#### TEXT TO READ:
________________
[PATCH i-g-t 38/52] WIP: gem_exec_schedule

Thu Jul 1 12:37:18 UTC 2021

---
 tests/i915/gem_exec_schedule.c | 202 +++++++++++++++++++++++++++------
 1 file changed, 168 insertions(+), 34 deletions(-)

diff --git a/tests/i915/gem_exec_schedule.c b/tests/i915/gem_exec_schedule.c
index fe3b8d29b..2eec34128 100644
--- a/tests/i915/gem_exec_schedule.c
+++ b/tests/i915/gem_exec_schedule.c
@@ -90,8 +90,9 @@ void __sync_read_u32_count(int fd, uint32_t handle, uint32_t *dst, uint64_t size
 	gem_read(fd, handle, 0, dst, size);
 }
 
-static uint32_t __store_dword(int fd, uint32_t ctx, unsigned ring,
-			      uint32_t target, uint32_t offset, uint32_t value,
+static uint32_t __store_dword(int fd, uint64_t ahnd, uint32_t ctx, unsigned ring,
+			      uint32_t target, uint64_t target_offset,
+			      uint32_t offset, uint32_t value,
 			      uint32_t cork, int fence, unsigned write_domain)
 {
 	const unsigned int gen = intel_gen(intel_get_drm_devid(fd));
@@ -116,12 +117,26 @@ static uint32_t __store_dword(int fd, uint32_t ctx, unsigned ring,
 
 	memset(obj, 0, sizeof(obj));
 	obj[0].handle = cork;
-	obj[0].offset = cork << 20;
 	obj[1].handle = target;
-	obj[1].offset = target << 20;
 	obj[2].handle = gem_create(fd, 4096);
-	obj[2].offset = 256 << 10;
-	obj[2].offset += (random() % 128) << 12;
+	if (ahnd) {
+		/* If cork handle == 0 skip getting the offset */
+		if (obj[0].handle) {
+			obj[0].offset = get_offset(ahnd, obj[0].handle, 4096, 0);
+			obj[0].flags |= EXEC_OBJECT_PINNED;
+		}
+		obj[1].offset = target_offset;
+		obj[1].flags |= EXEC_OBJECT_PINNED;
+		if (write_domain)
________________
Answer these questions about the patch above:
1. How many insertions and deletions does the patch report?
2. Which two parameters of type uint64_t does the new __store_dword signature add?
3. Which flag is set on obj[1] when ahnd is nonzero?

#### STORED DATA:
________________
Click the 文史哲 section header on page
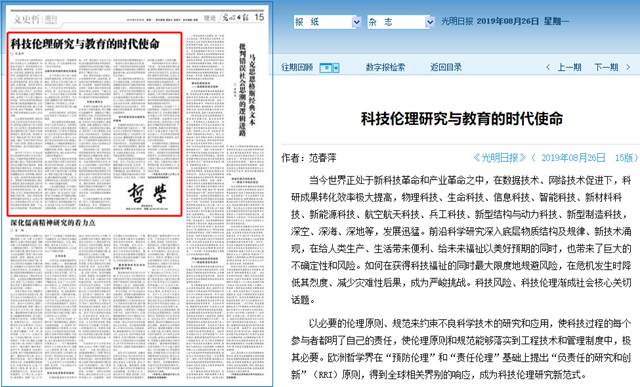Screen dimensions: 640x387 coord(27,19)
________________
#### EXERCISE OUTPUT:
1. 168 insertions and 34 deletions.
2. ahnd and target_offset.
3. EXEC_OBJECT_PINNED.